O cinema nos ensina que é possível aprender a amar. No primeiro filme sobre o conto A BELA E A FERA, de 1946, Jean Cocteau nos faz amar Jean Marais no papel da Fera sem ao menos transformá-lo em príncipe. Como a Bela, ficamos apavorados quando surge aquele animal grotesco, de pêlo longo e áspero e garras pontiagudas. Mas nos comovemos, como a Bela, quando a Fera passa a visitá- la em seus aposentos, todas as noites, para falar de sua solidão, sem jamais fazer um gesto mais brusco ou uma entonação de voz agressiva: apenas, antes de se retirar, pedia a moça em casamento. Bela, delicadamente, declinava do pedido, mas este a cada vez parecia menos absurdo - tanto para Bela quanto para a platéia, cujas emoções vão se modificando de tal forma que, ao final do filme, estamos todos totalmente entregues ao olhar apaixonado e aos desajeitados gestos de ternura da Fera.

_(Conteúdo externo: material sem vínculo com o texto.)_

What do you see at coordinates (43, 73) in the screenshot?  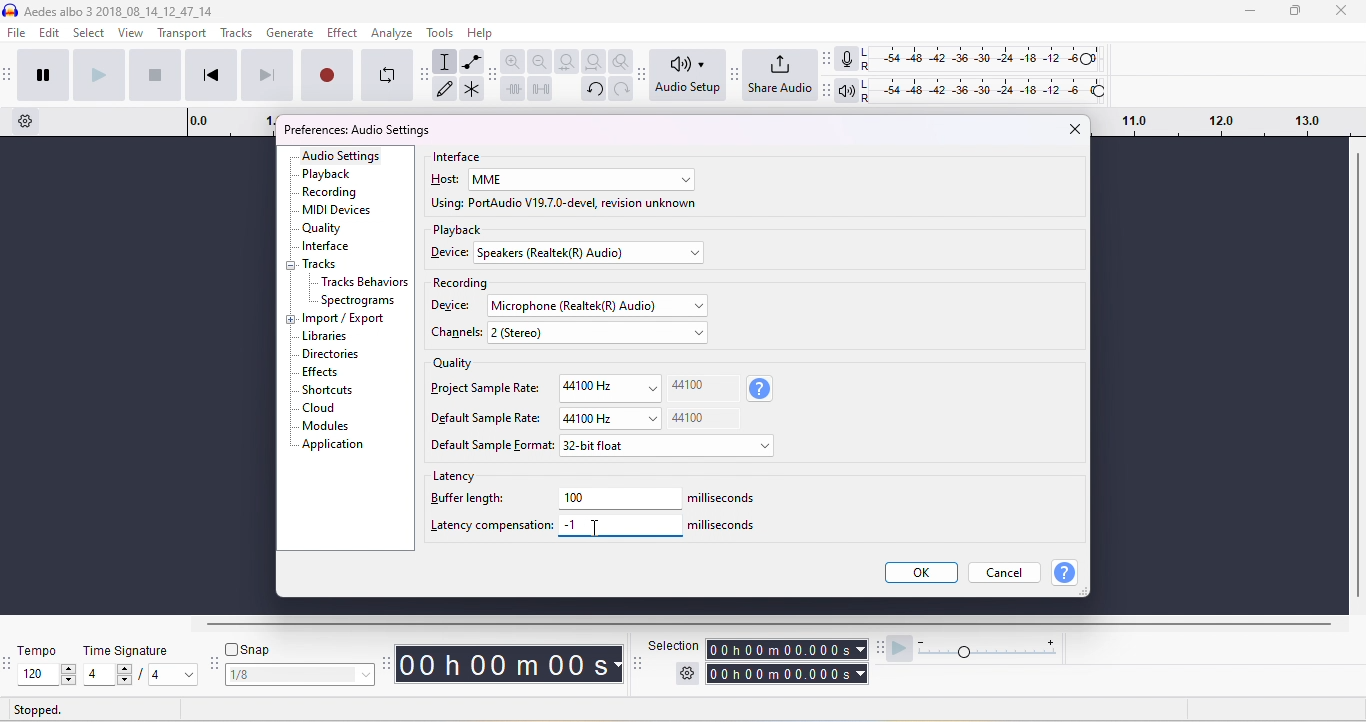 I see `pause` at bounding box center [43, 73].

Outro mago do cinema, nos submete ao mesmo processo. A primeira impressão provocada pela imagem do E.T. é de susto diante de sua figura grotesca, de repugnância por sua pele de réptil. Com o correr do filme, tudo muda de significado: ficamos inundados de ternura por aquele serzinho desamparado, cada espectador quer segurá-lo no colo, aquecê-lo, protegê-lo. E isso Spielberg consegue sem mudar absolutamente nada na figura do E.T., nem sequer a iluminação que incide sobre ele. Toda a mágica se faz na nossa maneira de enxergar e entender a personagem.

Pois muitas vezes, no meu trabalho de terapeuta de casais, tenho a impressão de assistir a filmes como E.T. e A BELA E A FERA passados de trás para a frente: me vejo diante de histórias que começam no encantamento para, não raro, desembocar na repugnância e no horror. Na maioria dessas histórias, encontro nos parceiros a mesma perplexidade diante da deterioração de um vínculo que ambos prezavam - mas do qual ambos descuidaram, por desencanto ou distração.

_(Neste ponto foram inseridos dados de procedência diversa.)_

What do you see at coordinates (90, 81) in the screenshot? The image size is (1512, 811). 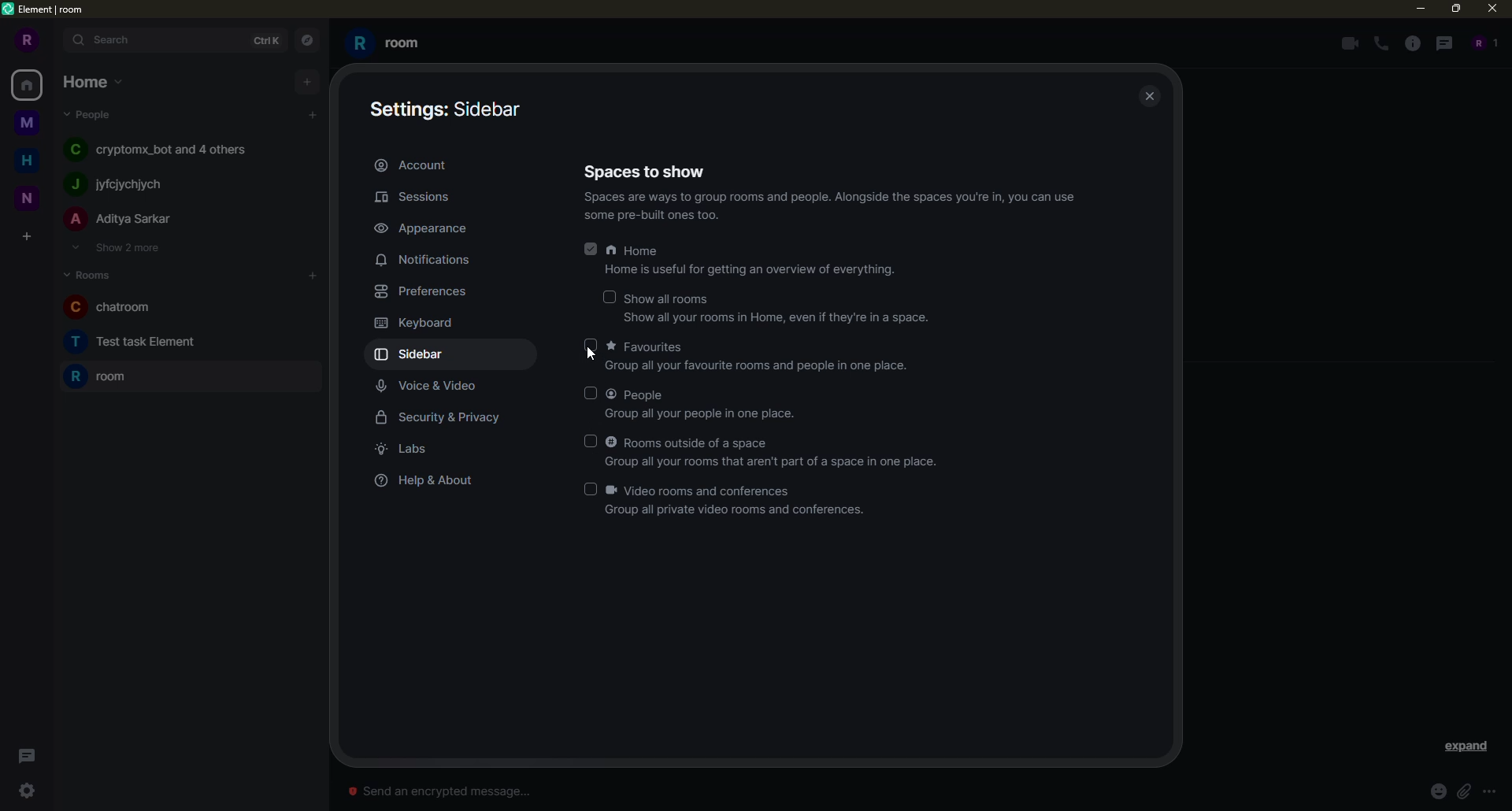 I see `home` at bounding box center [90, 81].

Remonta aos gregos o mito do ser hermafrodita, que, cortado ao meio, viu-se condenado a passar a vida em busca da metade que lhe devolveria a completude. Viria daí a imensa necessidade do ser humano de procurar pelo parceiro certo para sentir-se enfim inteiro.

A idéia sobrevive até nossos dias praticamente sem transformações: continuamos a acreditar que existe um outro que nos completa, sem o qual permanecemos como inválidos, incapazes de dar conta de nossa fragilidade. Ao encontrá- lo, já não precisaríamos fazer mais nada, a não ser descansar à espera da conseqüência natural: "felizes para sempre". Expressões como "a metade da minha laranja", "minha cara-metade", "feitos um para o outro" confirmam o mito e reforçam a idéia de que, uma vez formado o casal, a relação amorosa estaria pronta e acabada. Ledo e perigoso engano.

As pessoas que se prendem a essa fantasia tendem a desistir do relacionamento diante da primeira dificuldade, guiadas pela crença de que, se o encaixe não é perfeito, houve engano na escolha do parceiro. Algumas passam a vida nessa busca, outras optam por relações episódicas, sem intenção de continuidade ou aprofundamento. Os casais que têm mais chance de permanência são os que se dão conta de que a perfeição não faz parte do universo dos humanos - e se dispõem a batalhar para tornar o relacionamento vivo e gratificante, abertos à descoberta de si mesmos e do parceiro.

Difícil é a tarefa de revolver e adubar esse chão, tantas vezes calcinado por mágoas e ressentimentos. É preciso mantê- lo poroso e fértil, livre das ervas daninhas, que aí medram com facilidade. Lavrar o território afetivo é cotidiano trabalho para toda a vida. Mas o aprendizado do amor não é mesmo tarefa para preguiçosos nem distraídos.